The Sponsors Perspective: SpycerNode Harnesses High Performance Computing

In 2018, ​​Rohde & Schwarz announced a new multi-user shared access storage system called SpycerNode. It offers a radically different approach to coping with broadcast & media storage requirements. In this article, we take a closer look to see how its approach differs and where this might add value to broadcasters, content owners and facilities.

This article was first published as part of Essential Guide: Intelligent Storage for Broadcast Workflows

New storage turnkey systems are harnessing the latest advantages in High Performance Computing (HPC). In terms of storage it refers to the system’s performance, scalability and redundancy. 
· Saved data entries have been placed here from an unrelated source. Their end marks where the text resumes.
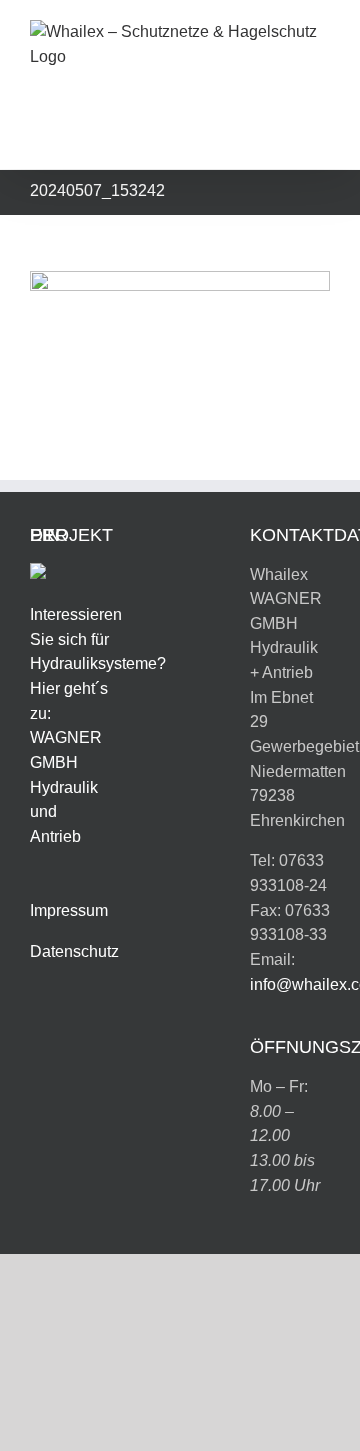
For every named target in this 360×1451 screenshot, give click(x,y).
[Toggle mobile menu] (322, 138)
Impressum (69, 910)
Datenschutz (74, 951)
HPC is a combination of hardware, file system and RAID approach. The main difference between traditional and HPC approaches is the way it handles certain challenges. HPC employs redundancy using software “RAID” technologies called erasure coding to increase overall performance and reduce rebuild times. Scalability is almost infinite, and expansion is possible during operation.

The most compelling aspects of utilizing HPC is its building-block characteristics. It provides the ability to build a single global name space with different speeds of storage node.

This inherent system flexibility comes in three different chassis. 2u12 and 5u84 which are available with NL-SAS HDD and SAS SSDs in different capacities. An additional 2u24 chassis design is a pure flash system. There are main processor units and JBOD units. A main unit is always redundant, equipped with two appliance controllers (AP). Each AP features two 100 Gbit interfaces resulting in four 100 Gbit interfaces per main unit.

The combination of different chassis systems makes SpycerNode suited to a great range of applications. The 2u system represents a compact, lightweight unit that is appropriate to applications where space-saving is important, being ideal for application within OB Truck environments, or as a very dense, high speed storage device for on-premise applications. The larger 5u system offers heavyweight storage facilities on-premise within broadcast production centres and post facilities.

Erasure Coding Boosts Data Security

Any high-performance video storage system must have proven data security. Data losses in the middle of projects have catastrophic consequences and must be avoided at all costs. Rohde and Schwarz have made a significant progression in this area - the data protection is based on erasure coding and declustering.

Erasure coding means that a data block is always written including parity, while declustering spreads a spare drive virtually over all the other drives in an array.

A new term is being used, and this is Data Awareness. In the case of a drive failure, all drives are contributing to the rebuild plus the system only needs to rebuild the data that has been written to the affected disk unlike traditional RAID where all drives are writing to one spare disk which has to be rebuilt completely, no matter if the system has a filling level of 10% or 80%. This can lock up the storage system and cause rebuild times up to several days.

SpycerNode implements a sophisticated data and spare space disk layout scheme reducing the overhead to clients when recovering from disk failures. The system uniformly spreads or declusters user data, redundancy information, and spare space across all the disks of a declustered array.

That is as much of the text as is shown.